Alan MacleanNext week is an important one for Jersey. It’s the week the States Assembly sets the direction of the island’s public finances for the next four years. It’s vital that we get this Medium Term Financial Plan right so we can support the emerging economic recovery and invest in priority areas, like health and education. We believe our plan will help us to deliver a modern, efficient public sector, to support economic growth and to balance our budgets by 2019.

The western world is changing and – even in our small corner of it – we must decide how to respond to the impact of these global trends. Economic power is shifting to the emerging economies; digital disruption is having an impact on every business and every government, however small. The population is ageing and working people are having to shoulder an increased burden.

Reforming government

We are reforming government so costs don’t grow as they have in the past. This allows us to use the money we save to invest in health, education, economic growth and essential infrastructure. This supports the local economy while global conditions remain fragile. We are reprioritising, finding efficiencies, and making sure our organisation is sustainable and working effectively.

Our new fiscal framework will guide ministers in making decisions about tax and spending over the next four years and beyond. It ensures that we will take decisions in line with the advice of our independent economic experts, the Fiscal Policy Panel. It commits to balancing budgets over the economic cycle and to keeping States finances on a sustainable footing.

We don’t want to undermine our strong public finances by employing any more people in the public sector than we need, or by spending more, as someone has to pay for that. I don’t want that burden to fall on my children, or on their children.

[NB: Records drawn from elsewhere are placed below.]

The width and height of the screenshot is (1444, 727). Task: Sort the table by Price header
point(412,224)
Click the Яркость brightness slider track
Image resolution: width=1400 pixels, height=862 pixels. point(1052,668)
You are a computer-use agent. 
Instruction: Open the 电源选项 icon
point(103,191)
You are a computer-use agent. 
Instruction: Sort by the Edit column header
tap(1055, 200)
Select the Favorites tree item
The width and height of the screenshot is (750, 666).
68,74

So we are using technology, reducing staffing, looking after our infrastructure and putting funds into the front line at education and health.

Investing in priority areas

We are allocating up to £40 million per year of extra funding for health and social services by 2019. That’s an extra £97 million over the four years of the plan. It includes £19 million for the increased demand from the ageing demographics; £7 million for greater support in the community; £4 million for vulnerable families and services for children; and £2 million more for mental health services.

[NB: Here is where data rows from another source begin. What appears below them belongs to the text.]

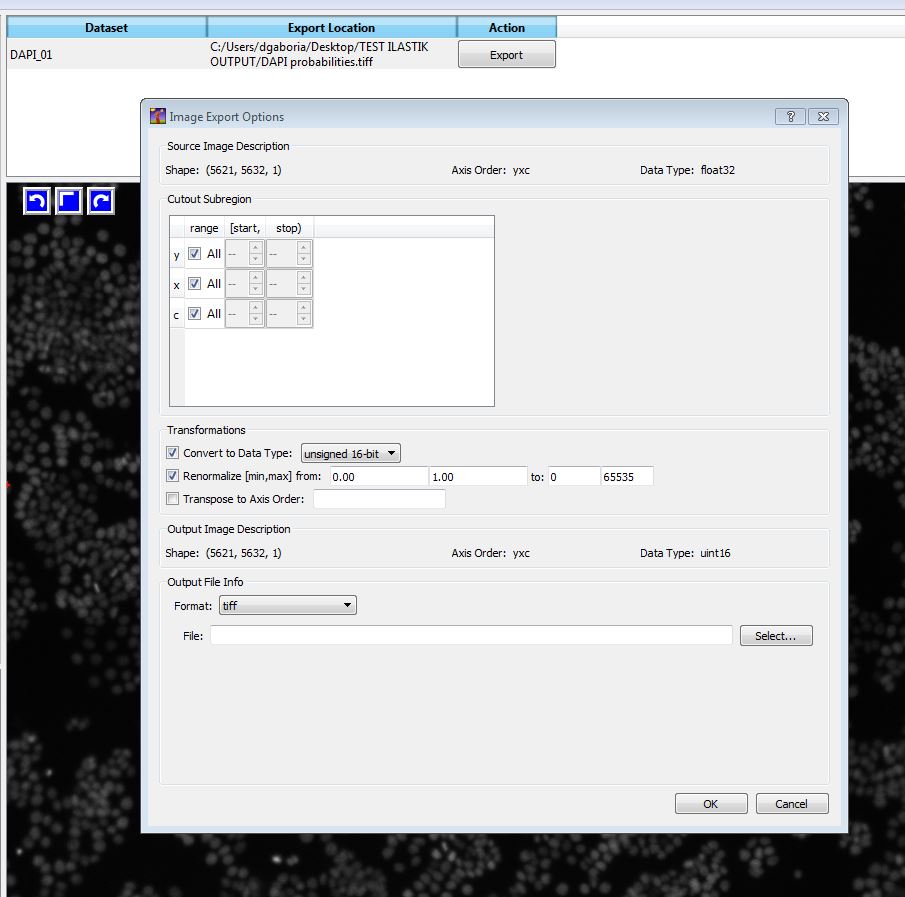Select the Export Location column header
Screen dimensions: 905x897
coord(331,27)
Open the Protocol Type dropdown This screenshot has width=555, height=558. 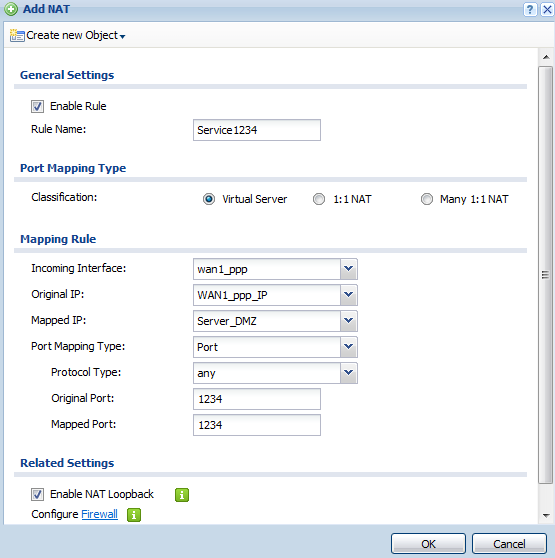[349, 373]
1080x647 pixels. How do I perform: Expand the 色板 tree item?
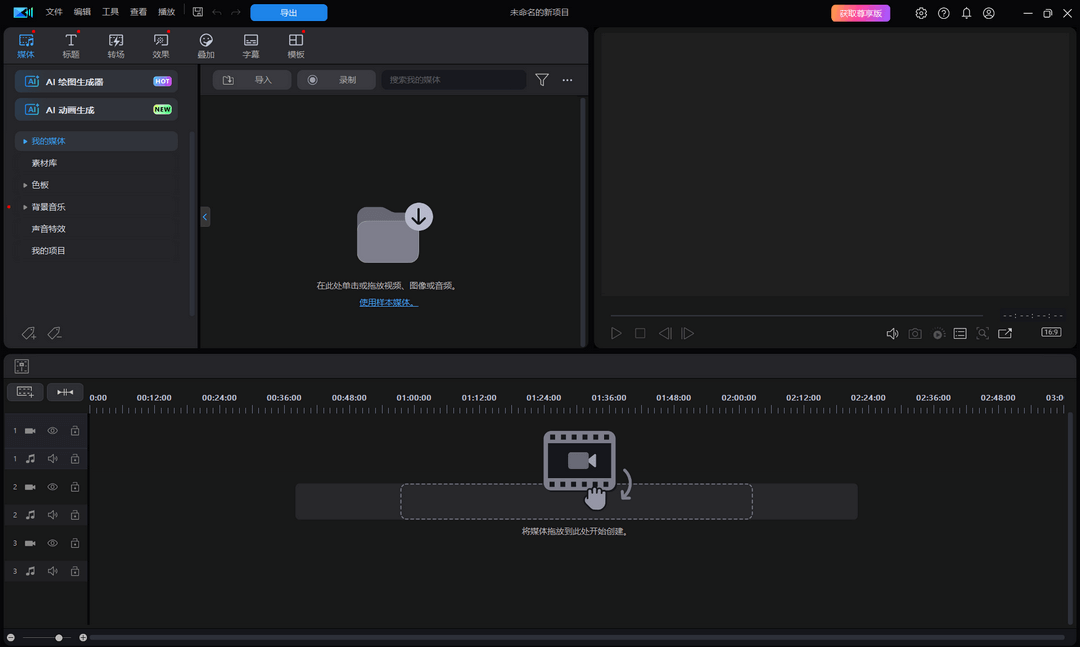(26, 185)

In the next four years Education will receive an extra £27m to raise standards, fund the ICT strategy and cater for growing numbers of school age children; plus £55m on capital investment – that’s £40m for Les Quennevais, and £15m for Grainville and St Mary. That money is on top of the fantastic new school building we have already provided for St Martin.

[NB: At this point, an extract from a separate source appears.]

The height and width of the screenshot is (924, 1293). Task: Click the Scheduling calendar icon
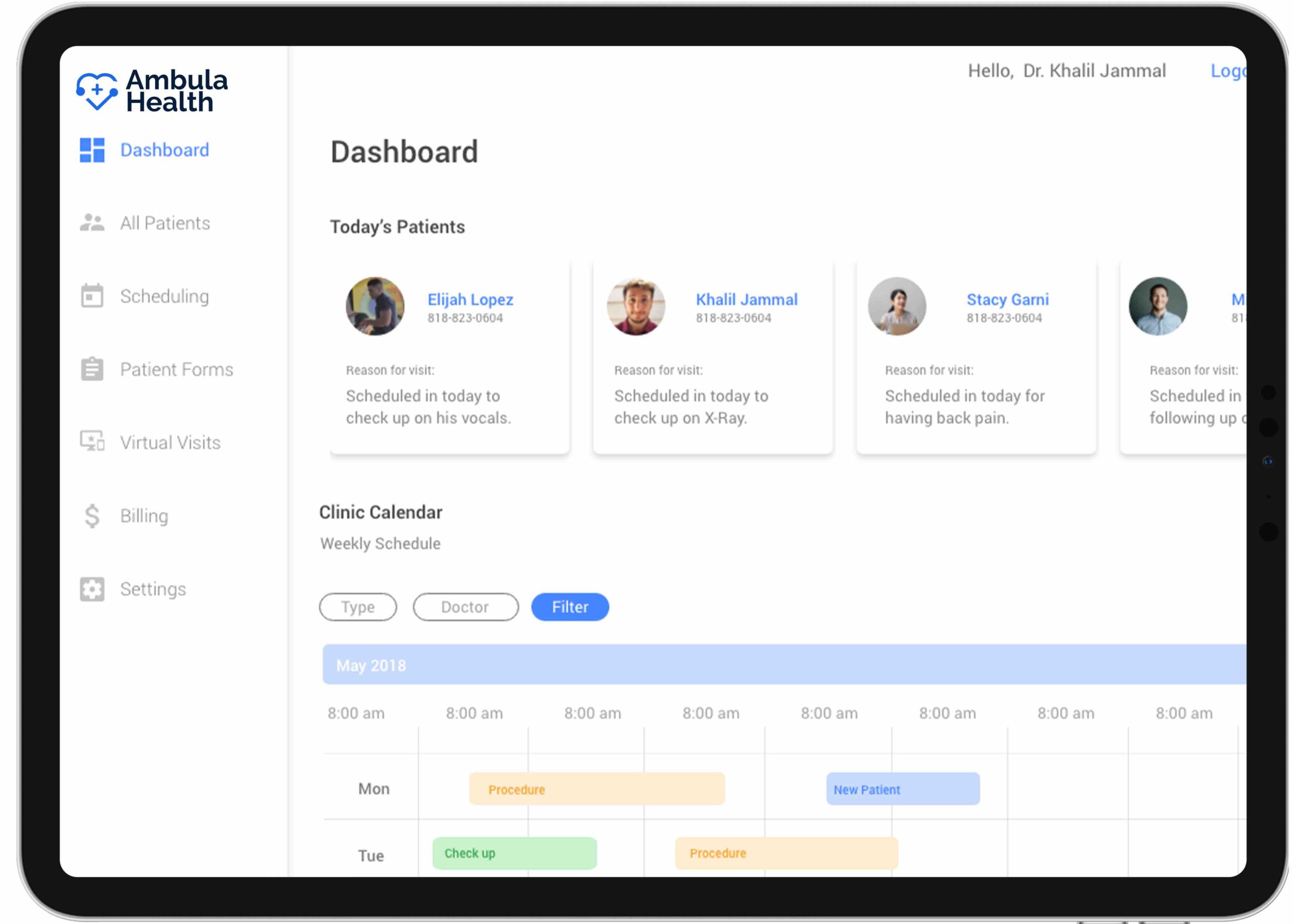point(92,296)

Education projects will be eligible to apply for a share of the £20m provision for economic growth and productivity projects. Supporting skills development boosts economic growth by getting the right skills in place for our main industries, and it helps prepare our young people for high quality jobs.

Infrastructure

As well as investment in health, education and economic growth, we are setting aside £168 million for capital projects over the next 4 years. We are depreciating assets over their lifetime, so we can keep up to date with their maintenance and replacement.

We think this is the right plan. It recognises the strategic challenges we face – income rising at a slower rate than in the past, an ageing population – and it proposes sustainable solutions. It’s certainly not an austerity plan. It aims to deliver as balanced and as fair a package of measures as possible.

We know it won’t be easy, but it’s the right thing to do; targeted investment built on reform, restructuring and achievable savings.